Broken power utility Eskom, which will get a bailout of close to R120-billion over the next two years, has squandered more than R300-million on building flats for construction workers at Kusile power station.
The state-owned entity has abandoned the project and has allegedly spent more than R1-billion to date on renting accommodation for the same employees it had planned to house in the 336 units in the Wilge Residential Development project.
Eskom, which has a debt of R440-billion, has been struggling to keep the lights on over the past few years. The ongoing construction of Kusile has contributed to its financial woes — estimated at at least R161-billion so far.
In July 2012, Eskom entered into a contract with the Liviero Group to construct the Wilge flats.
The group has since gone under voluntary business rescue, and one of its companies has been liquidated. The flats are incomplete and unused, while workers travel up to 50km a day to work at Kusile.
In response to questions about the Wilge accommodation, Eskom said: “Eskom acknowledges that the development was not completed as per contract, including significant over-expenditure on the project. We have terminated the contractor’s obligation to complete the work and decided not to invest further in the project.
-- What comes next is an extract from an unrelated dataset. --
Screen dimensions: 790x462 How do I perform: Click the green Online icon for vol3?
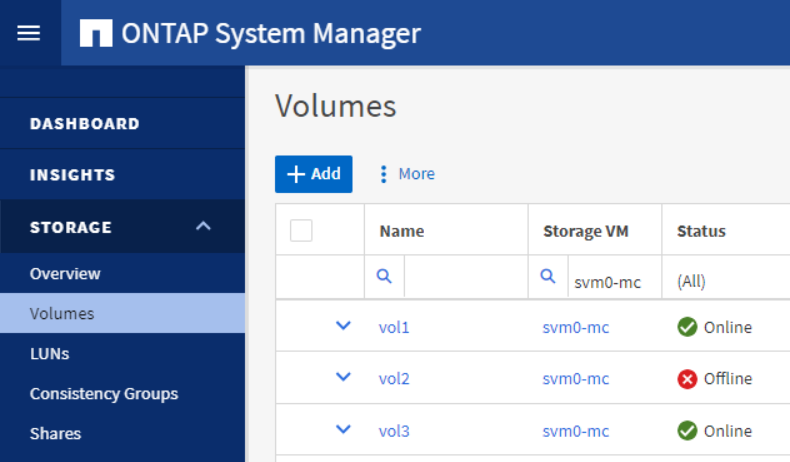687,431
Due to the fact that the envisaged accommodation was not available, Eskom had to resort to other means to house construction staff.”
The power utility has admitted that the Wilge project is fruitless and wasteful expenditure. It said it is investigating allegations of corruption following an escalation in the costs of the contract, which began at R258-million in 2012.
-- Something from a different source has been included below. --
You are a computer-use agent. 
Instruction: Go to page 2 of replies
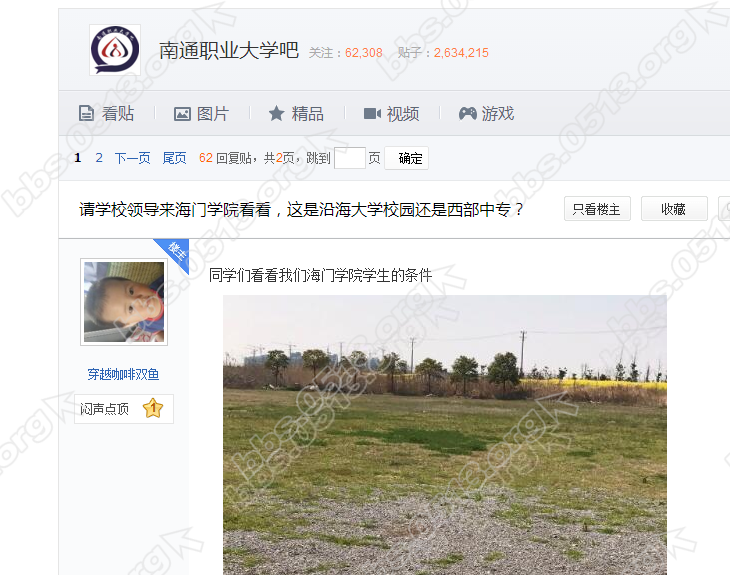click(99, 158)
“Eskom is currently in the process of deciding [on] an appropriate course of action related to the property. We have appointed attorneys to conduct an investigation into allegations of corruption, fraud and financial irregularities in this project.
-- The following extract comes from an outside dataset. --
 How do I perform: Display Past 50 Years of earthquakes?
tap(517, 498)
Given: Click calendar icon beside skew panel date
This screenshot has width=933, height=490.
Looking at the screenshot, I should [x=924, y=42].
“The outcome of the investigation will inform Eskom’s decisions in terms of recourse from those who are implicated in wrongdoing. The correct procedures will be followed in terms of reporting fruitless and wasteful expenditure,” said Eskom.
The Liviero Group, which consists of Liviero Building, Liviero Civils, Liviero Mining, Liviero Drill and Blast, Liviero Plant and Liviero Energy, filed for voluntary business rescue in July 2018. The group cited late and nonpayment by its government clients as reasons for its financial problems, according to a Mail & Guardian report in August last year (“State non-payment implodes building company”). The group’s building unit, Liviero Building, filed for liquidation.
In a sworn statement last year in support of the voluntary business rescue, director Luca Liviero said: “Due to the group’s exposure to government projects, Liviero Civils in particular have an amount in excess of R81-million overdue by its government clients. These late and often nonpayments have had an adverse effect on the Liviero Group’s ability to recover its group charges such as plant hire and other costs.”
Other factors cited were industrial action and section 54 stoppages in areas where Liviero Mining operates, which were “through no fault of our own”.
Despite requests for comment this week, the Livero Group did not respond by time of publication.
The Liviero Group was 51% black-owned, through the Masimong Group, which was headed by its controlling shareholder, Mike Teke. Teke, who was a director at the Liviero Group, resigned in January this year. He is the chief executive of Seriti Resources, which is the preferred bidder for the South32 mines. He was also the president of the Minerals Council (the erstwhile Chamber of Mines).
BKS Palace Consortium, which was initially part of the Wilge project, said this week that the project had been badly managed by Eskom from the onset. The company, which was appointed to provide architects, structural and civil engineers and quantity surveyors, said it was sidelined from the Wilge project.
“Eskom said they don’t have money and that is why they canned it. What happened there is that Eskom tried to run the project themselves and that’s what killed that thing, then they were managing Liviero and we said, ‘guys you can’t be a player and a referee at the same time’,” said one of the directors, Ephraim Dlamini. “We were basically on the sidelines, Eskom was running the show even though we had told them the consultant should be managing the project. That project was run in a very funny way.”
This week, during a National Assembly debate, Finance Minister Tito Mboweni said Eskom should be run better and that the right people should be appointed to run it. “Within the context of declining tax revenues due to low economic growth, when members say Eskom must be funded I agree, but where must the money come from? We have to consider that. You can’t have everything every time … One of the key issues we need to solve is appointing the correct people to run Eskom. We must appoint the correct board of directors, a competent management team, and we must be able to hold them accountable for Eskom.”
This week, the National Assembly passed the Special Appropriations Bill to give Eskom R59-billion. This bailout follows a R69-billion commitment made in February’s budget speech.
The struggling power utility, which is owed R25-billion by municipalities, shocked the country when it implemented load-shedding last week after a conveyor belt had broken at one of its power stations.
Last week, the M&G reported that Eskom had burdened taxpayers with a roughly R10-billion bill over the next six years, because it had failed to negotiate a standard price for coal it burns to keep the lights on. This also came after the power utility told Parliament that it had made a R21-billion loss in the past financial year and was expecting to lose a similar amount in the coming year.